Finding and using that tech is your primary goal, and the city expansion is all done in pursuit of it. This is a major departure from most other games in the genre. When it comes to city builders, you’re typically either building up a zoo/theme park/combination zoo-theme park-dinosaur island for fun and profit, or, in games like Frostpunk and Against the Storm, trying to build a city that can survive in some kind of apocalyptic scenario. SteamWorld Build’s goal is much more focused, even though you aren’t entirely sure what it is you’re working towards at first. Rehabbing a nearby abandoned mine will give you your first major clue about what kind of ancient tech you’re after, and it also opens up Dig’s big, innovative mechanic.

The city and the mine are two completely separate (though interdependent) places, each with their own totally unique gameplay loop. While the town itself features pretty traditional city builder gameplay, the mines are a lot more hands-on, chaotic, and even RTS-like at times. Each half of your settlement serves completely different purposes, but the way they feed into and rely on each other means you need to constantly monitor the progress and performance of both. There’s a rhythm and sense of urgency here that adds an action element to the typically slow-paced, casual city builder genre.

To over simplify things: the top-side settlement generates the basic needs of the steamfolk, like water, steam, and moonshine, while the mine produces all of the metal and rare materials that allow the city to expand, advance, and generate wealth. The work forces on both sides are completely separate, which creates some interesting commentary on glass divide. I’ll need to play more to see what, if anything SteamWorld Build does with it, but it’s hard to ignore the fact that the township becomes more needing, demanding, and profit-oriented as you expand (the top-hatted and mustachioed ‘Aristobots’ require luxury amenities and pay the highest taxes), while the miners’ only concern is maximizing their own productivity. Top-side upgrades are things like saloons and burger stands, while mining upgrades consist of speed vents, teleporters, and conveyor belts to help them get more work done.

Whether or not Thunderful is making some kind of statement – even an inadvertent one – remains to be seen, but even from this short demo I’m already convinced that SteamWorld Build is introducing a lot of great ideas to the genre. City builders tend to get monotonous once those early hour progression spikes smooth out and you begin to micromanage automated processes for maximum efficiency, but SteamWorld Build seems to be giving you a lot more to do. In the mines, workers can be directed to specific tasks the way they are in RTS games, which gives it a sense of time management and a degree of decision making that other city builders don’t have. Using miners to extract materials, expand the mine, and find the hidden objects that move the story forward is a great hands-on alternative to the more detached city planning aspects, and having the ability to swap back and forth between the two sides of your settlement whenever you want helps to keep things interesting. The demo stops as soon as you reach the second layer of the mine, but the trailer reveals that there’s more danger and even combat encounters once you delve in deeper.

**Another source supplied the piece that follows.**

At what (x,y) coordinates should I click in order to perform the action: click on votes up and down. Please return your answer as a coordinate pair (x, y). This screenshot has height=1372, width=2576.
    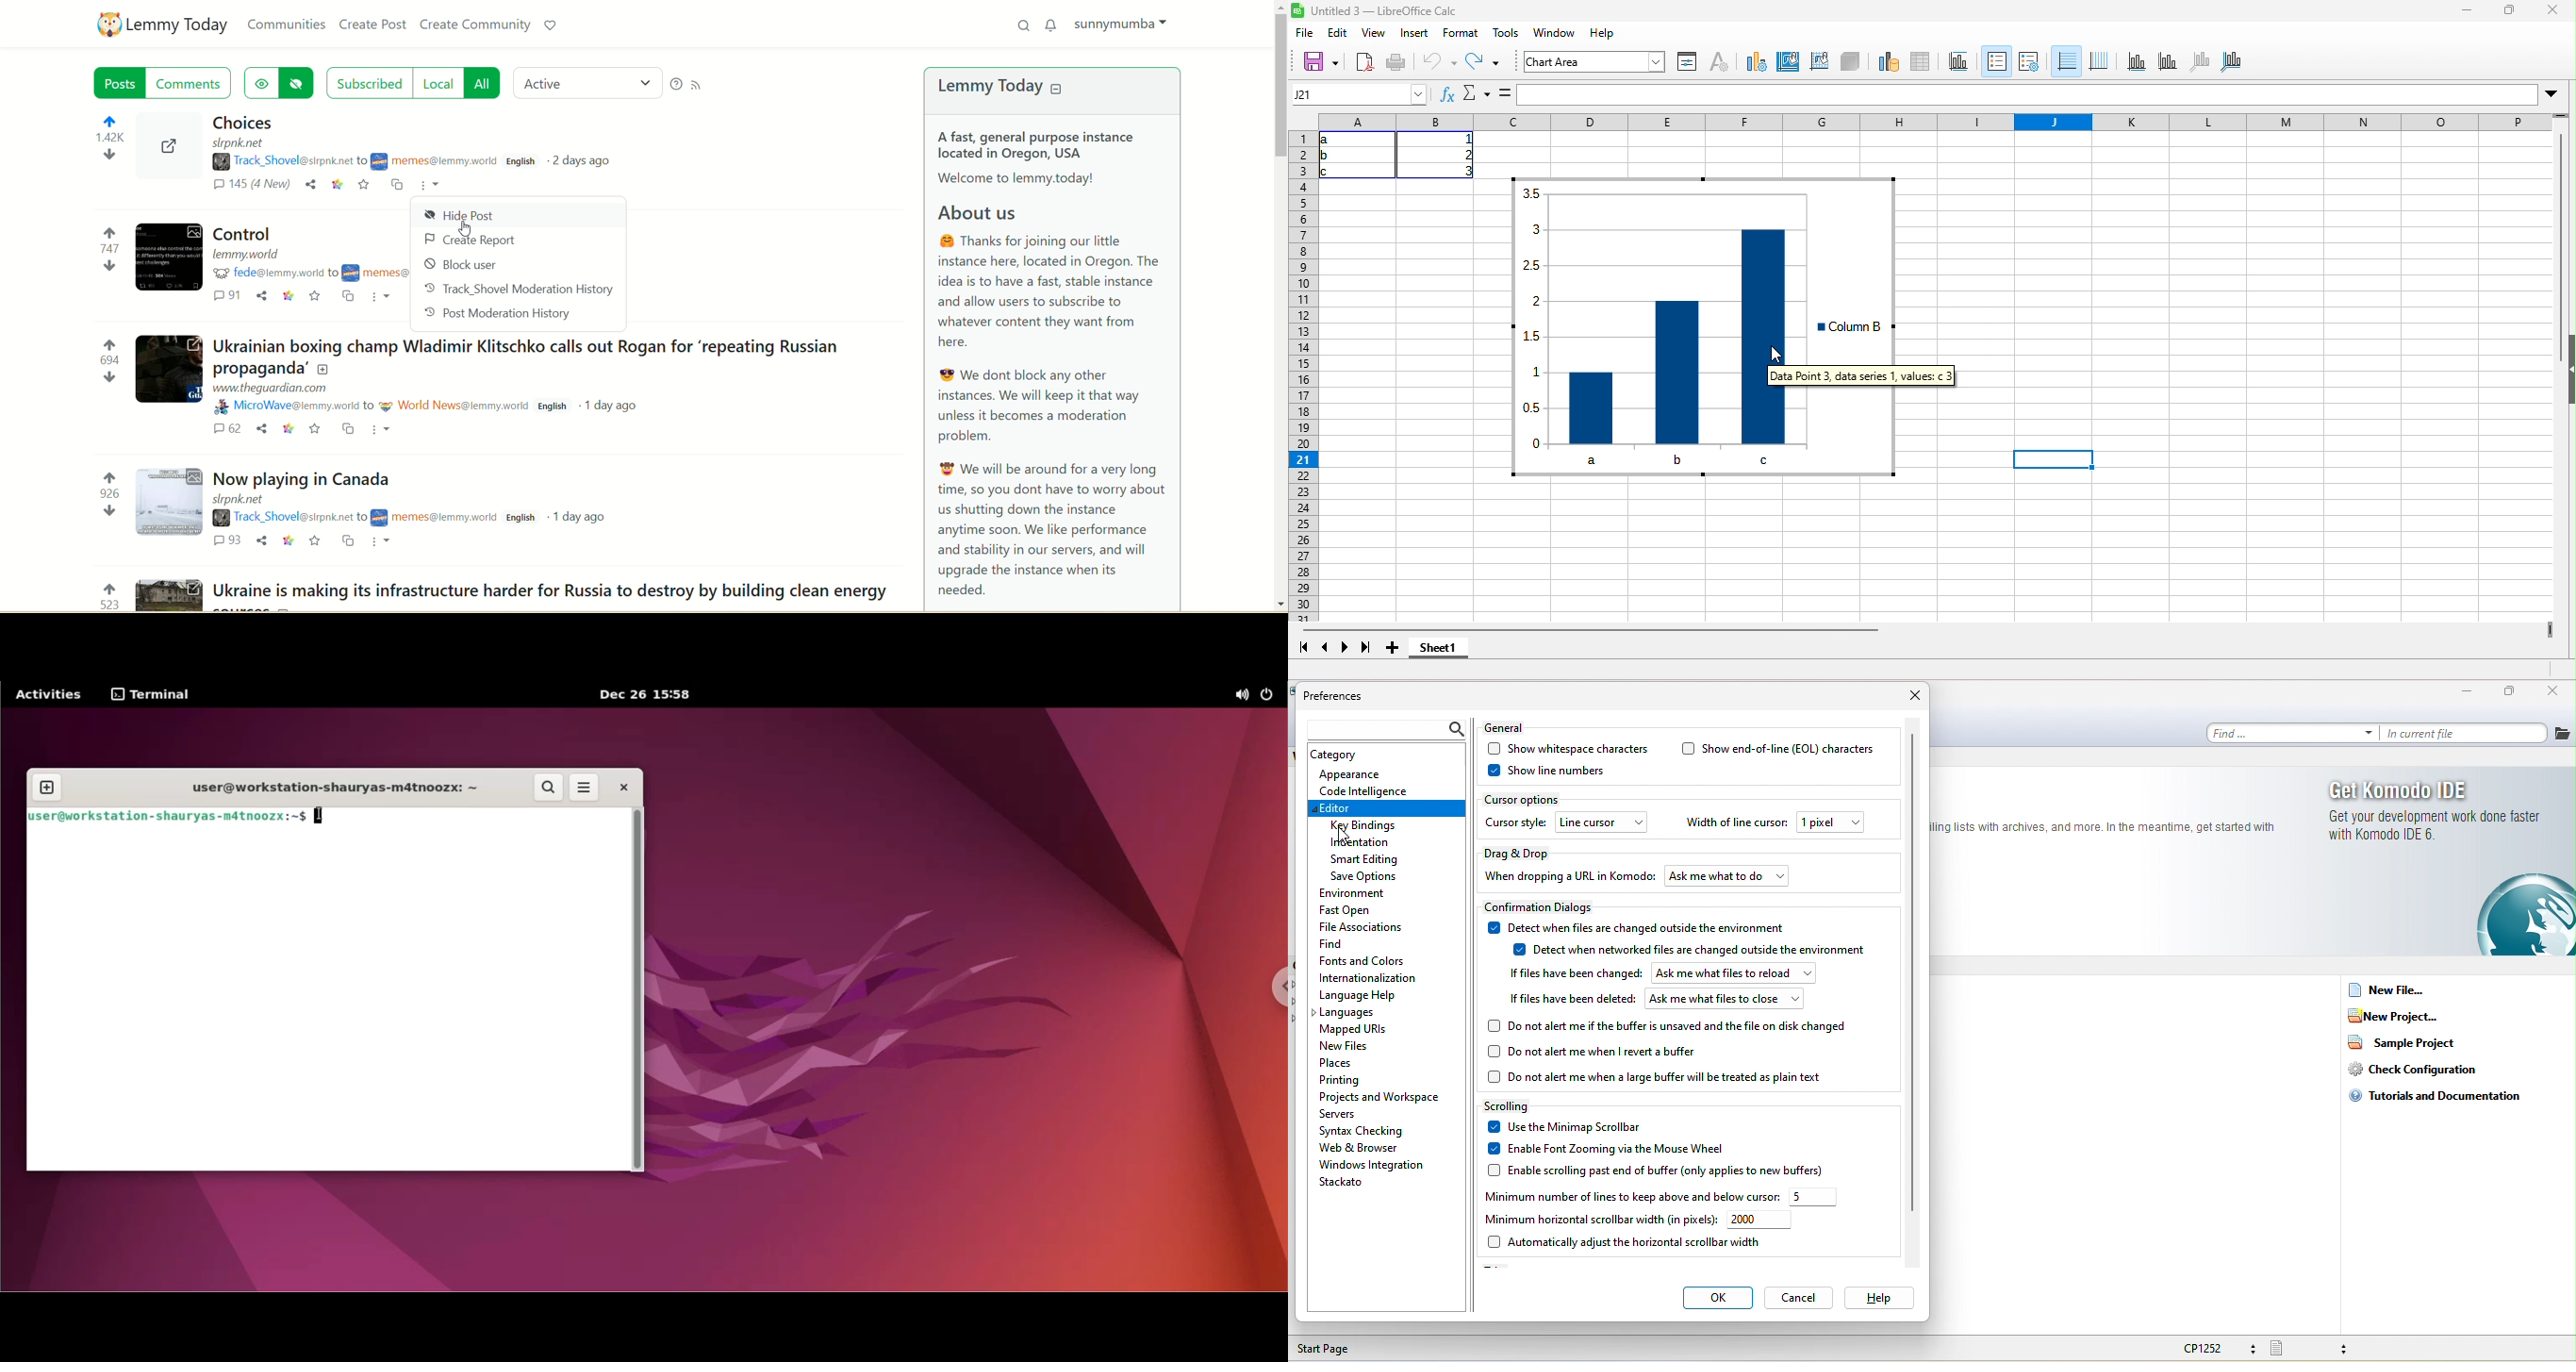
    Looking at the image, I should click on (101, 497).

The SteamWorld Dig games are some of my all-time favorites, and while I wasn’t as into Heist and Quest, I'm impressed by Thunderful’s willingness to take this series in so many different directions. The SteamWorld aesthetic ties them all together, but more than that, their inventiveness and genre-bending qualities are what give the series its identity. City builders may be niche, but the SteamWorld series has already proven itself to be a competent gateway into unfamiliar genres. Whether you’re a Tycoon expert or just a little Tropico-curious (tropicurious?), SteamWorld Build should definitely be on your radar.